Editor’s note: Leeza Slessareva is a statistician based in Mountain View, Calif.

Statistical testing is a standard practice in market research, with statistically significant findings routinely used to draw conclusions and guide business decisions. However, not all statistically significant results are meaningful. Statistical significance is guaranteed, given a large enough sample. Statistical non-significance does not necessarily mean “unimportant” as it may be an artifact of the small sample size. Thus, exclusive focus on statistical testing can lead to incorrect conclusions and poorly-informed business decisions.

As an illustration consider two companies that are testing if consumers’ interest in a new product is different across geographic regions. Company A has ample funding and is able to conduct a large-scale study. Company B has very limited funding and thus conducts a similar yet small-scale study. As a result, Company A obtains statistically significant differences across regions, while Company B does not. Based on the statistically significant findings, Company A concludes that there are important differences in consumer interest and develops and launches regionally-specific products accordingly. Company B, on the other hand, concludes that there are no important regional variations in interest and launches the same product across regions.

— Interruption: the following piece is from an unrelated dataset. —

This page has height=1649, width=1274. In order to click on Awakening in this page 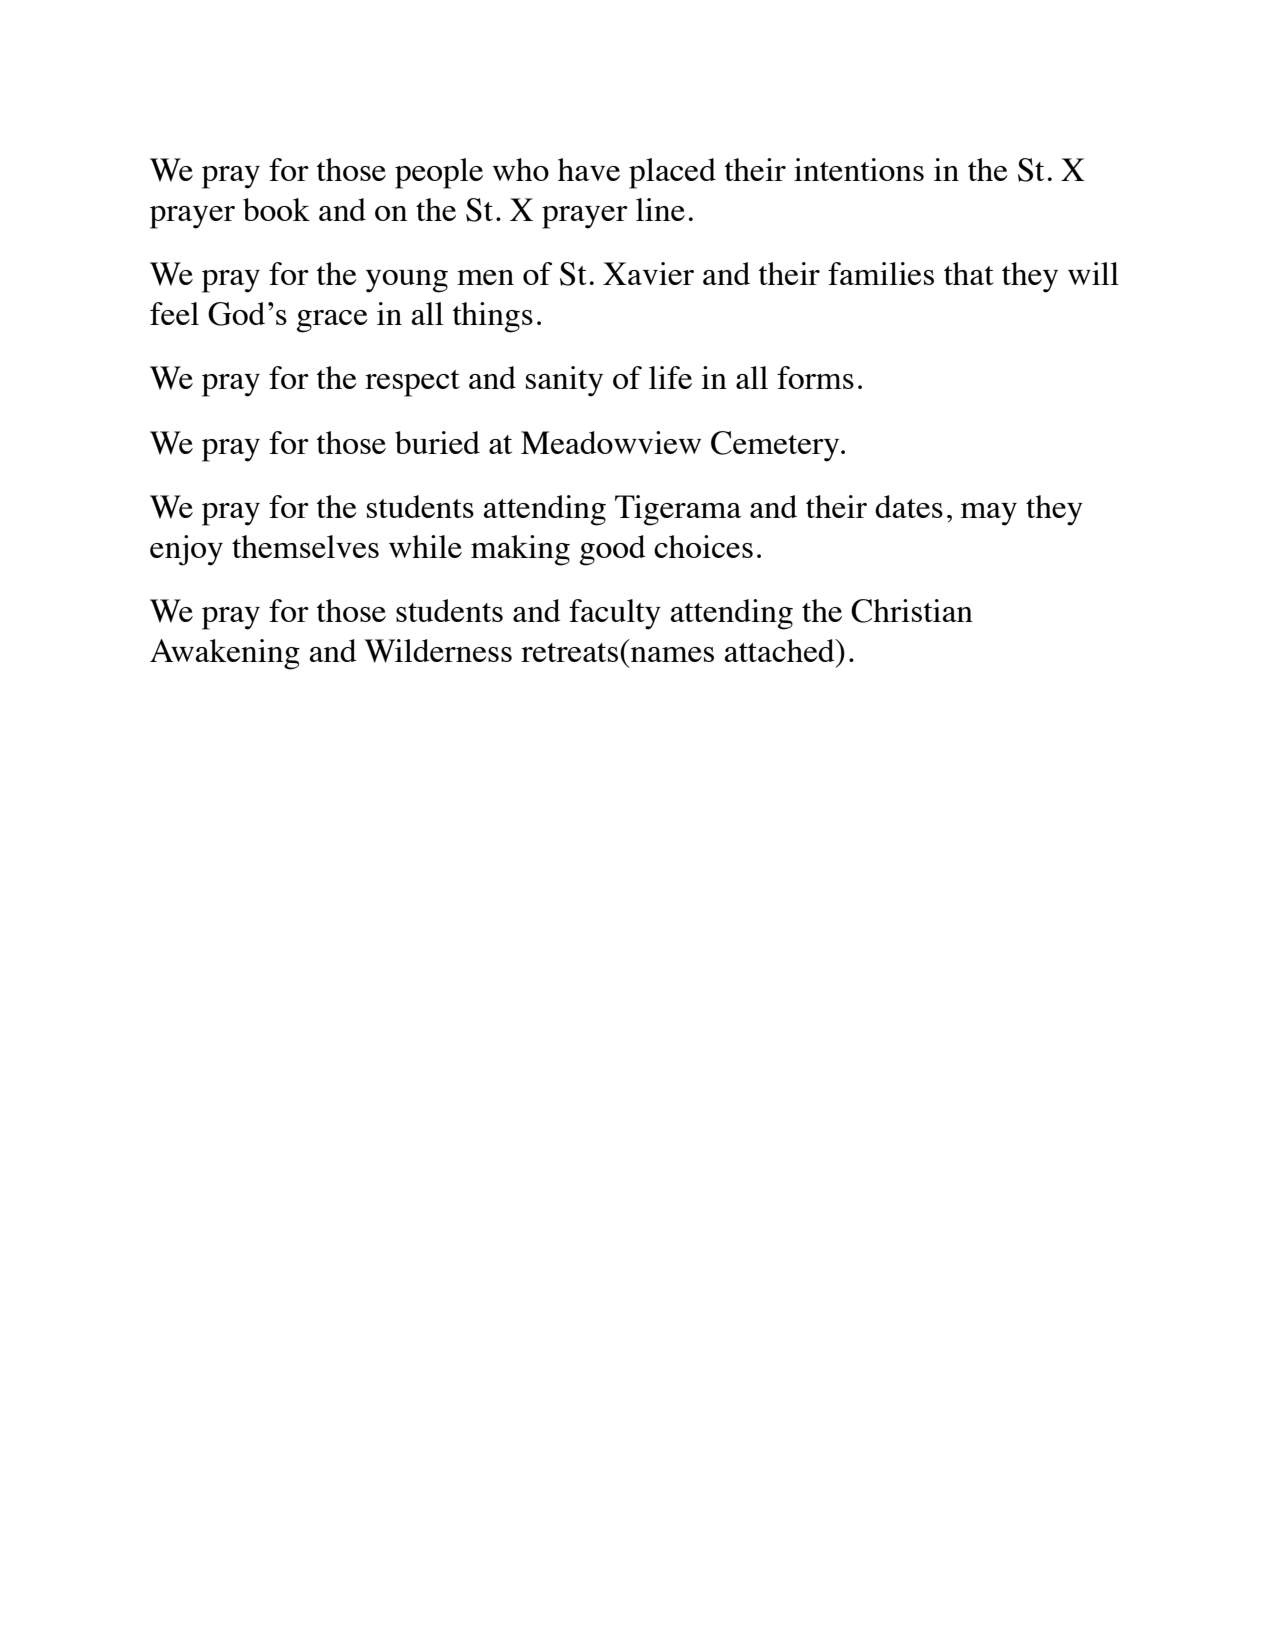, I will do `click(225, 654)`.
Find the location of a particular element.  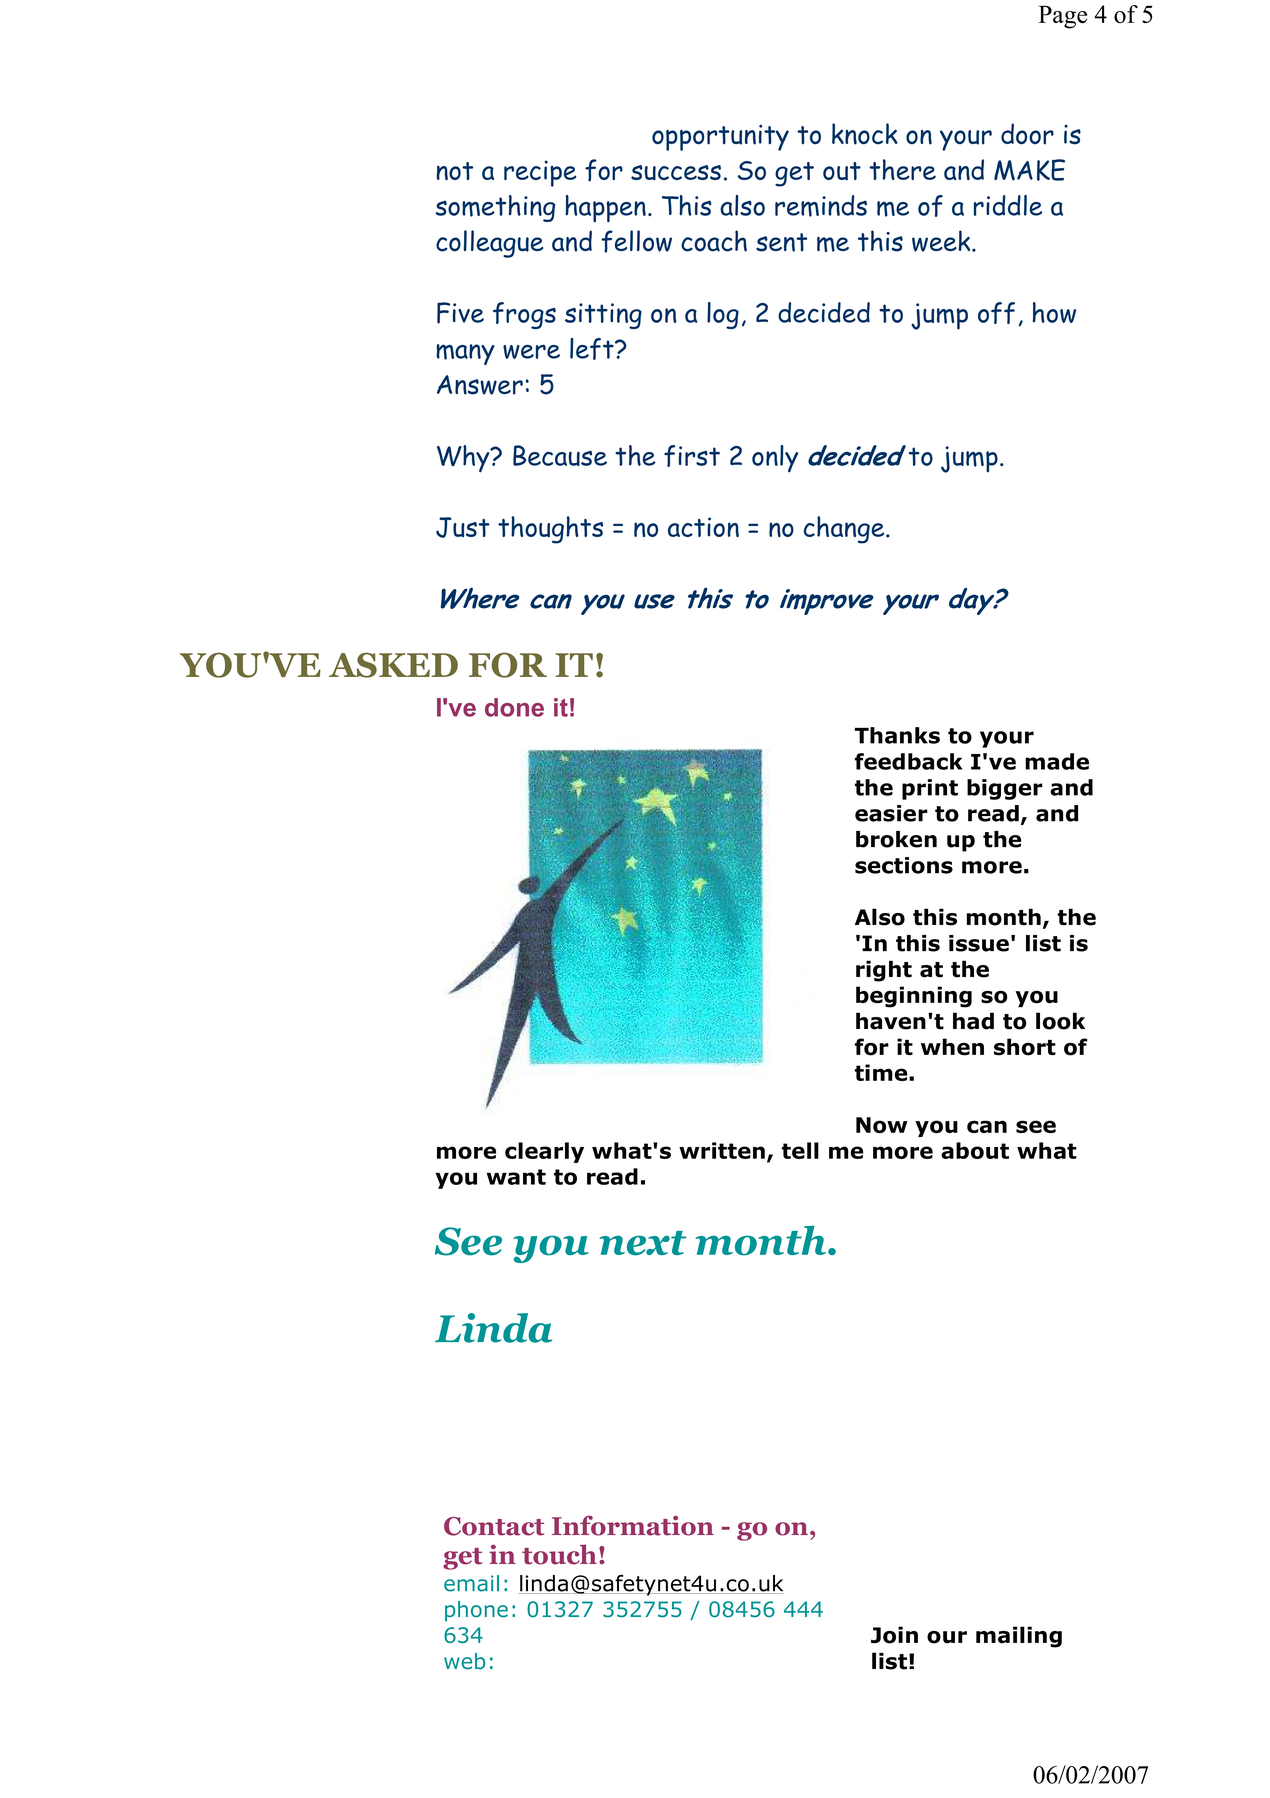

about is located at coordinates (975, 1150).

Which company has made the right business decision? Unfortunately, statistical testing alone does not provide us the answer. What is needed is a way of knowing if the differences both companies found across regions are important and meaningful to business (and not just statistically significant). This is where the concepts of effect size and power are vital.

Magnitude of the difference

The effect size provides information on the magnitude of the difference between conditions. One straightforward way of obtaining an effect size is to compare the average of one condition to the average of another condition. For example, the implications are clear when we know that one advertisement results on average in 10 percent more sales than the other advertisement. However, the interpretation of the results is not always so straightforward. Consider a study with the goal of comparing how two products are liked by consumers. The study uses a 10-point scale, where 0 indicates extreme disliking and 10 indicates extreme liking. The results from the study show that one product is rated on average a 6 and the other product is rated on average a 7. Is this one-point difference in liking between the two products small or large and what is the impact of this difference on business?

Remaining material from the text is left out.